**Estratto del documento**
UNA MONETA COMUNE PER UN MERCATO UNICO




Victoria Curzon Price
Docente di Economia all'Università di Ginevra



L'Uem merita di essere seriamente discussa perché è oggetto di un trattato internazionale, sottoscritto informa solenne da Paesi normalmente rispettosi dei propri obblighi contrattuali. Fra i capi di Stato che nel dicembre 1991 firmarono il Trattato di Maastricht, solo il cancelliere Kohl, probabilmente, potrà onorare di persona la sua firma; gli altri sono usciti di scena per effetto di sconfitte politiche, o non sono più in vita. Ma, negli Stati di diritto, i successori sono tenuti a mantenere gli impegni dei predecessori.
A misura che la data, o meglio, le date fatali si avvicinano, colpisce sempre più l'estrema ambizione del progetto, quand'anche dovesse coinvolgere solo alcuni tra i membri dell'Unione. La rinunzia alla sovranità monetaria rappresenta un passaggio sconvolgente. Se tutto andrà bene, le teorie neo-funzionaliste dell'integrazione avranno la loro rivincita; in questo solo caso, in questo particolare momento: ma di rivincita si tratterà comunque. Sul piano concettuale, dal mettere in comune carbone e acciaio al mettere in comune la moneta passa una linea diretta. E i federalisti europei sperano che il processo continuerà, estendendosi alla sfera politica e creando un governo europeo o, quanto meno, una politica estera e di sicurezza europea.
A motivare il progetto non sono certo i risparmi in termini economici, tutt'altro che spettacolari (e controbilanciati da svantaggi). Le ragioni sono politiche. La classe politica tedesca, a quanto pare, è disposta a sacrificare una moneta di successo come il marco (e una Bundesbank a tratti fastidiosamente indipendente) alfine di partecipare a (e magari controllare) una politica estera europea. E' abbastanza comprensibile che la Germania possa desiderare di avvolgersi nel mantello europeo con la speranza di accrescere la propria influenza sui Paesi centro-orientali del Continente.

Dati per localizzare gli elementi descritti

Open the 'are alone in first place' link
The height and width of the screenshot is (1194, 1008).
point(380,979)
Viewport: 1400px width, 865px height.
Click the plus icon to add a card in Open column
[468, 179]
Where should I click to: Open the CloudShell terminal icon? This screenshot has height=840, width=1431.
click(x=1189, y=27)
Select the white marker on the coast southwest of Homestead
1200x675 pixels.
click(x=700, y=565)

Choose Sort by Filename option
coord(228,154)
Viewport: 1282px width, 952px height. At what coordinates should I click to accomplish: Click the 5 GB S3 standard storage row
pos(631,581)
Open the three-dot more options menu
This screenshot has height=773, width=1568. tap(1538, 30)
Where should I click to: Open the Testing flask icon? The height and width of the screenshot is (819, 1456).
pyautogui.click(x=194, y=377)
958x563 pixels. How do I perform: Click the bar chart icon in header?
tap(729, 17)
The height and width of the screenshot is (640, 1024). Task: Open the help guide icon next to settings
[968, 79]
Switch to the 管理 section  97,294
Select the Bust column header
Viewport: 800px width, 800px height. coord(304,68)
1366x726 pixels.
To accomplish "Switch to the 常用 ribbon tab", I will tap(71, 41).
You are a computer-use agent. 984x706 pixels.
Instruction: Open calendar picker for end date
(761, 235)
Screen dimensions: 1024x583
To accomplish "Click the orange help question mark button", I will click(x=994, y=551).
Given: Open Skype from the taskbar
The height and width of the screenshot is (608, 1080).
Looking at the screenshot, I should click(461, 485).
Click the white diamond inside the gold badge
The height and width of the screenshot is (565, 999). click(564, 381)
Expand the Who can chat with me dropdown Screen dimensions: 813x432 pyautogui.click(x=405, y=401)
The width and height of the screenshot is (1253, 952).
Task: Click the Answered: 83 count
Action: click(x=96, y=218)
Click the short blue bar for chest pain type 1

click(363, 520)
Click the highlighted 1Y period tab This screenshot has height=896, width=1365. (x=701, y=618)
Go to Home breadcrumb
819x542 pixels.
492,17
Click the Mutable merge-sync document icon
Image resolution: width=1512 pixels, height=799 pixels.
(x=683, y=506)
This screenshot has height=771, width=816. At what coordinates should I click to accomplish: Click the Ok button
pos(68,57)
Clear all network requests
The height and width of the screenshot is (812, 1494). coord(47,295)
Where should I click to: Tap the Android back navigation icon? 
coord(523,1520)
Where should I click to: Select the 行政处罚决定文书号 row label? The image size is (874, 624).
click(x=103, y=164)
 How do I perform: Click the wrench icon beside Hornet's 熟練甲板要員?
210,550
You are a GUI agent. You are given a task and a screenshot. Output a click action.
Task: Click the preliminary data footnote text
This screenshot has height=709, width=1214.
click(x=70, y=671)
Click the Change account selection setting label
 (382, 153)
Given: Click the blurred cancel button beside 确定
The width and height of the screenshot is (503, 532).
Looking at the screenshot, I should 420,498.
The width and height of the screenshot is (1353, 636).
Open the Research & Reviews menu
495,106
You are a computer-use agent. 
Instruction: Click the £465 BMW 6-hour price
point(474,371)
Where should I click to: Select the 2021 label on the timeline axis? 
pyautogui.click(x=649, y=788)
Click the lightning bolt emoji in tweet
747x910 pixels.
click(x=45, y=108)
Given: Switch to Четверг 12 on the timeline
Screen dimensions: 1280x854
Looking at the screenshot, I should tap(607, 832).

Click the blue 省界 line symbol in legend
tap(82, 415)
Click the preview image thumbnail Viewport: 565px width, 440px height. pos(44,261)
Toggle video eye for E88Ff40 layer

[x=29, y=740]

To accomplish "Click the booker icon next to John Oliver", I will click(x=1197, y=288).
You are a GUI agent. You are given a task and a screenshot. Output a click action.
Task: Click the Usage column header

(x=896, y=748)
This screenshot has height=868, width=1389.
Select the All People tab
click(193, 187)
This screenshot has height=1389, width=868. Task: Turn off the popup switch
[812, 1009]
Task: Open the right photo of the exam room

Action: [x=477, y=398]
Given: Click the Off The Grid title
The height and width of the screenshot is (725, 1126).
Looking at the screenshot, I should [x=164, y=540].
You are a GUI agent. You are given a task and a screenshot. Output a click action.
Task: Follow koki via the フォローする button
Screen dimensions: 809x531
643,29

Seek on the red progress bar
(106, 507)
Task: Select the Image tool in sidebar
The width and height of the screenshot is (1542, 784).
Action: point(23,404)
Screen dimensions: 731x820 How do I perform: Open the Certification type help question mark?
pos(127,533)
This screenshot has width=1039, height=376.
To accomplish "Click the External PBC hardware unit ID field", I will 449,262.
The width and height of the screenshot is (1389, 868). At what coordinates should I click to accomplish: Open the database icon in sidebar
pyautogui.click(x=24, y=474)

**La richiesta**
Rispondi in base al brano sulla moneta comune:
(a) In quale mese e anno fu firmato il Trattato di Maastricht?
(b) Quale capo di Stato firmatario potrà probabilmente onorare di persona la propria firma?
(c) Quale moneta la classe politica tedesca è disposta a sacrificare?

**Il risultato**
(a) Nel dicembre 1991.
(b) Il cancelliere Kohl.
(c) Il marco.